# Sony Us18650vtc4 30 Amp Batteries



## RawRam_cpt (29/1/14)

Anyone know where I can get mah grubby mitts on a pair of these?

https://www.google.co.za/url?sa=t&s...yoVXLEmtS-vduQZEw&sig2=Oo4yd5AuzdaaQjAqOiFgiw

Sent from my Nexus 7 using Tapatalk


----------



## Andre (29/1/14)

Don't know, but looks good at 2100 mAh. Wonder what is the chemistry?


----------



## RawRam_cpt (30/1/14)

@Mathee elsewhere in this forum you posted a Beginner's Battery Guide or something along those lines... That .pdf describes these cells as Hybrid, a chemistry newer than IMR which includes the safety benefits as well as the ability to hold greater capacities, ie 2100mah.

I've seen Orbtronic, Sony and Samsung hybrid batteries. The Sony VTC4 are highly regarded due to their low voltage drop under load - as in the vid.

I'm hoping someone on here can point me in the right direction?

Sent from my GT-I9300 using Tapatalk


----------



## Tornalca (30/1/14)

http://www.vapordna.com/mobile/product.aspx?ProductCode=AC0023 
We picked up some on special yesterday. Shipping is $40 but I am sharing with 4 other guys. We each bought a 3 pack. Works out R400 

$26 for 3 pack. Looks like they still have e stock. 

Sent from my GT-I9300 using Tapatalk


----------



## Andre (30/1/14)

RawRam_cpt said:


> @Mathee elsewhere in this forum you posted a Beginner's Battery Guide or something along those lines... That .pdf describes these cells as Hybrid, a chemistry newer than IMR which includes the safety benefits as well as the ability to hold greater capacities, ie 2100mah.
> 
> I've seen Orbtronic, Sony and Samsung hybrid batteries. The Sony VTC4 are highly regarded due to their low voltage drop under load - as in the vid.
> 
> ...


Ok, so these are the hybrids. Thanks.


----------



## Andre (30/1/14)

Tornalca said:


> http://www.vapordna.com/mobile/product.aspx?ProductCode=AC0023
> We picked up some on special yesterday. Shipping is $40 but I am sharing with 4 other guys. We each bought a 3 pack. Works out R400
> 
> $26 for 3 pack. Looks like they still have e stock.
> ...


That is a bargain @ around R134 per battery. Most US companies do not ship batteries outside the US, some or other law.


----------



## Tornalca (30/1/14)

Matthee said:


> That is a bargain @ around R134 per battery. Most US companies do not ship batteries outside the US, some or other law.
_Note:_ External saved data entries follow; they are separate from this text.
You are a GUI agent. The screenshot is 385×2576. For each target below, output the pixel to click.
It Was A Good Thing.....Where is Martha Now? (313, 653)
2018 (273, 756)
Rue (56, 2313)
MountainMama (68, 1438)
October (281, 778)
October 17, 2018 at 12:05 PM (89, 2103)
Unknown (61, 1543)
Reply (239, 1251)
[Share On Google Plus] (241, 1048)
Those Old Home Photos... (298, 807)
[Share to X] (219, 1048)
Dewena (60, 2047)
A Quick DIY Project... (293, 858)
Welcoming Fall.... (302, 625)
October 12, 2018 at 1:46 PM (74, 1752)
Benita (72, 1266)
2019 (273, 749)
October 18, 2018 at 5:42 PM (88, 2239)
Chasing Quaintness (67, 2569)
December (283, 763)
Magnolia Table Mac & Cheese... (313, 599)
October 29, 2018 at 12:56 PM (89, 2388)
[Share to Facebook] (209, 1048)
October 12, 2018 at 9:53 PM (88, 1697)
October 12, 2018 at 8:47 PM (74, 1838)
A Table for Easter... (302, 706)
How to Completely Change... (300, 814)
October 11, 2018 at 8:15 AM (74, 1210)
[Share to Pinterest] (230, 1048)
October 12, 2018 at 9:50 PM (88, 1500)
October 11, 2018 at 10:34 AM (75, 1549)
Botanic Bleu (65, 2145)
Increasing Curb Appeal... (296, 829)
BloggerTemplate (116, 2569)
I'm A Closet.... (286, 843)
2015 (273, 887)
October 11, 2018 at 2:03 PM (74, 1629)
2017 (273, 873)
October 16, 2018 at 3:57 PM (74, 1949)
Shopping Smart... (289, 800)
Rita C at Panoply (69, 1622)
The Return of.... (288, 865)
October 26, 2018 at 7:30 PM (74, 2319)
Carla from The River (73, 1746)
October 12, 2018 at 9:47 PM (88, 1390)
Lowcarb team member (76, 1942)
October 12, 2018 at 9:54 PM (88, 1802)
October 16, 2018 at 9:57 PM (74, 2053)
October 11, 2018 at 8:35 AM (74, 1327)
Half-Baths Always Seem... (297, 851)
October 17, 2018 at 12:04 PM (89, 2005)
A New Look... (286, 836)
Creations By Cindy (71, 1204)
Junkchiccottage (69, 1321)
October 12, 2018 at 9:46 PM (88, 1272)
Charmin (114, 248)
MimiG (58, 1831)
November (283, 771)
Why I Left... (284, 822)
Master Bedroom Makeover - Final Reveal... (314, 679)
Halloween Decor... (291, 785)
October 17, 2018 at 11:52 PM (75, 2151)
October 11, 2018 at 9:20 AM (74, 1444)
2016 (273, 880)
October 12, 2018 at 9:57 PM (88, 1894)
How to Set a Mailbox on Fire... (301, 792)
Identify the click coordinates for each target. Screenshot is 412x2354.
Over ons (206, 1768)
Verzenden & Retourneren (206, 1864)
Jip bargain! We have ordered from them before so we know it will get here in about 3-4 weeks. The wait begins

Reactions: Like 1


----------



## SunRam (30/1/14)

Matthee said:


> That is a bargain @ around R134 per battery. Most US companies do not ship batteries outside the US, some or other law.


That law has changed around 6 months ago, USPS now ships li-ion batteries overseas again.

Reactions: Like 1 | Informative 1


----------



## Tornalca (30/1/14)

SunRam said:


> That law has changed around 6 months ago, USPS now ships li-ion batteries overseas again.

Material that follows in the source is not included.